And they will tell me regularly as they begin to develop a doctrine of creation in my teaching, that they say, you know, you live into most of what you teach, but when it comes to a doctrine of creation and food, you really do not live into what you teach. And they're right. I'm afraid they're right. I have to admit they're right. Because if I had my choice, I would eat one time a day.
It would be the fastest thing I could make. To me, food is a social thing. And so if I'm by myself, I eat once a day, and I just am quick. So there's a lot of food.
But if I had to choose one food that makes me gag.
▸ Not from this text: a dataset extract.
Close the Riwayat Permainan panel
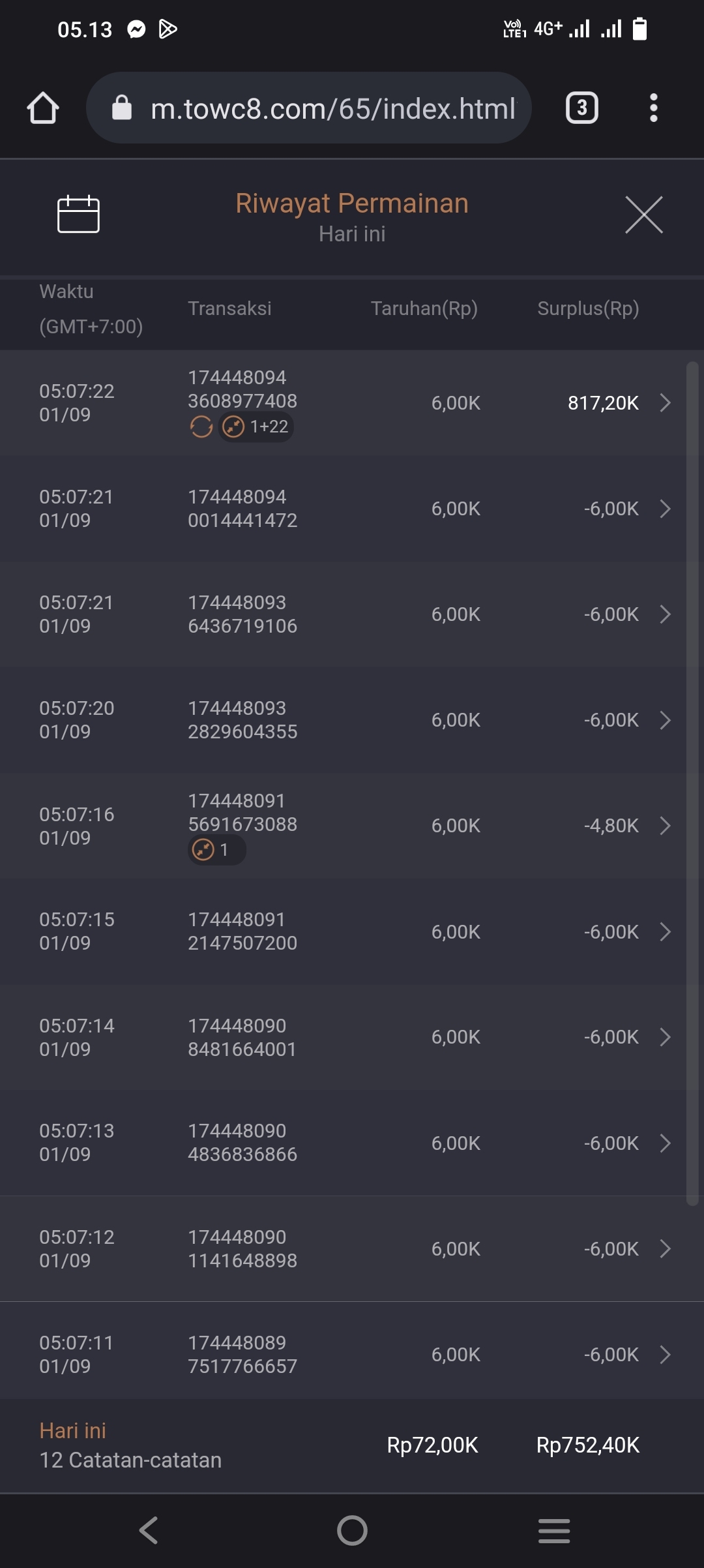 [x=643, y=214]
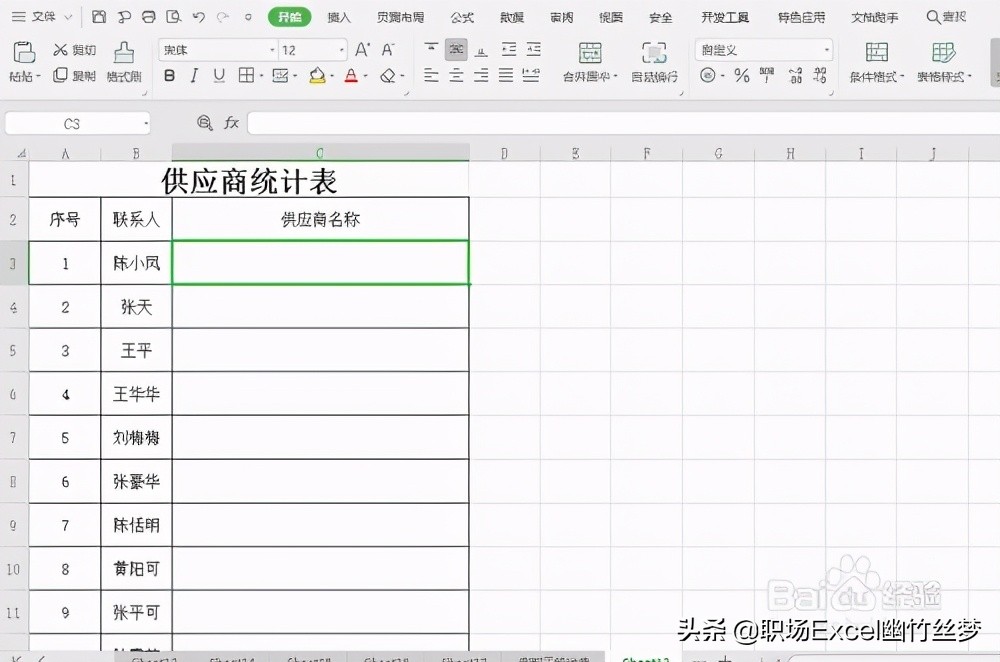Toggle bold formatting with the B icon

coord(170,75)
And see, part of the problem here is when I visit other countries, I got what's called a gag reflex.
And if I taste something I don't like, I'll start to gag. And I'll tell you. You go to somewhere like South Korea, where I've been a number of times, and Koreans are wonderful host.
But if you gag when you eat their food, that would be one of the worst insults you could do. And so I've had to negotiate this. But if I One thing that would literally make me sick if you made me even put it in my mouth, would be sauerkraut.
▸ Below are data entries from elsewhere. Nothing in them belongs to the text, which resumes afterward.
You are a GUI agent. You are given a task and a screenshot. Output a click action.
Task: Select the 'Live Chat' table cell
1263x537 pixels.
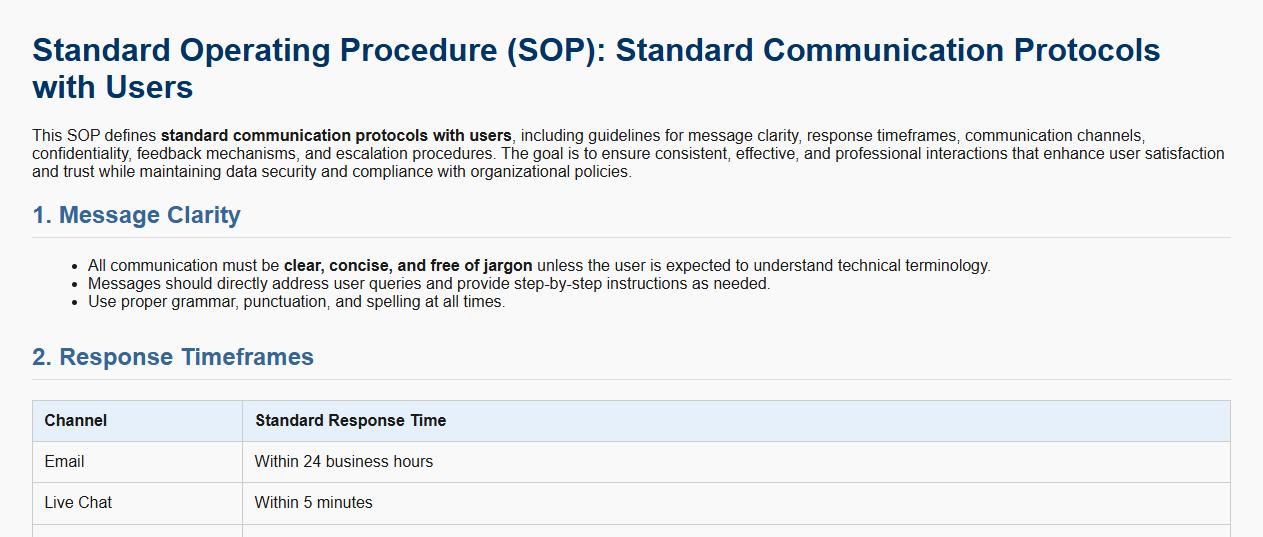click(x=78, y=503)
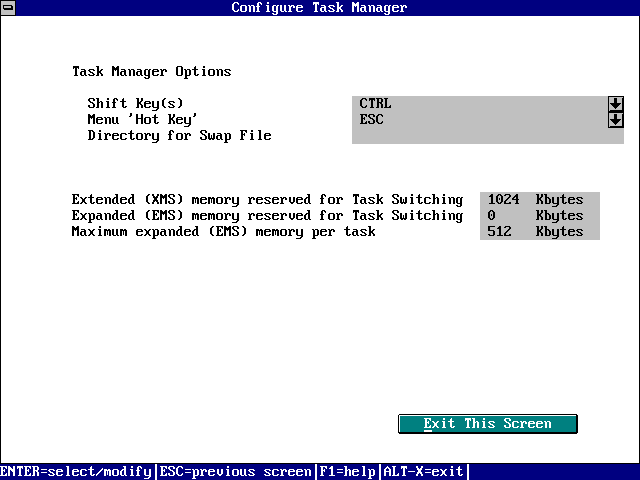Select the 0 Kbytes EMS memory field

(x=539, y=216)
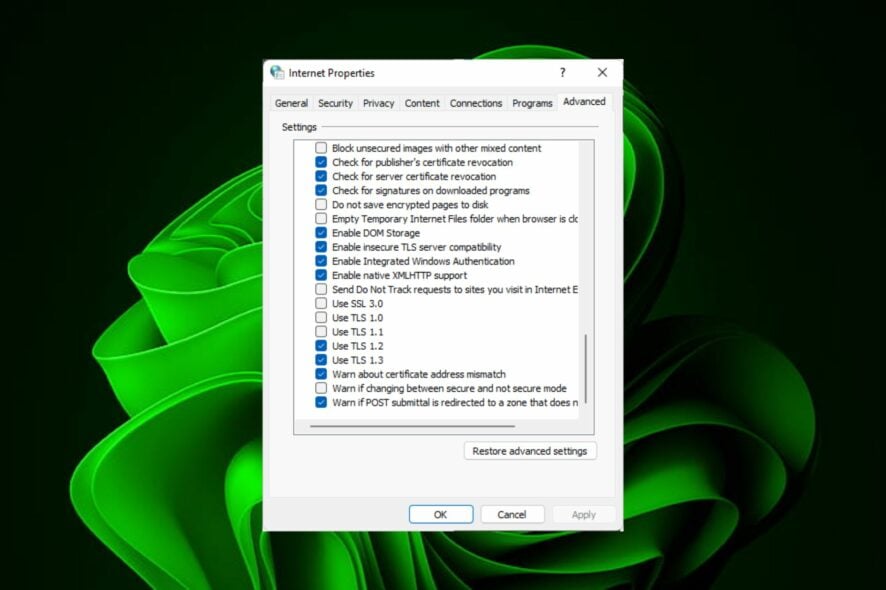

Travis Michael Fleming:Really? That's not that bad of a thing. It makes you gag.
Michael Goheen:Oh, that would not just make me gag smelling. That would make me probably more than gay.
Travis Michael Fleming:Okay, then, what's the craziest food? This isn't one of the questions, but what's the craziest food you've eaten?
Michael Goheen:Well, you know, probably I can't answer that question because I don't eat crazy food. I mean, whenever I go to a place like this, I'll take the safest thing.
And so if I've, you know, I've learned to clear ahead of time with the people that host me, I just tell them, look, I don't want to embarrass you by gagging. Here's my problem. And so they'll often fix it for me in such a way that I don't have to worry about it.
I remember one time speaking to a faculty group at a Korean university, and I told them, here's my problem. That whole faculty had to eat American food because of me. So I feel bad for them. But part of the. Part of the thing is, I've never been.
I've been very safe. And so if, like, I go to Korea, for example, I'm on Koreans right now.
And if I end up going to a Korean restaurant, I will not take the dangerous stuff. What I will do is I'll eat. I'll eat lettuce and anything I'll eat, maybe chicken or anything I recognize because I am so afraid of what I might eat.
So I am not an experimenter when it comes to food.
Travis Michael Fleming:Now, that surprises me, considering you're a missiologist. I mean, you've written a lot on mission, and missiology usually means I'm engaging with other cultures and having some pretty crazy dishes.
And you're probably the first missiologist I've ever met that has said, I can't eat it.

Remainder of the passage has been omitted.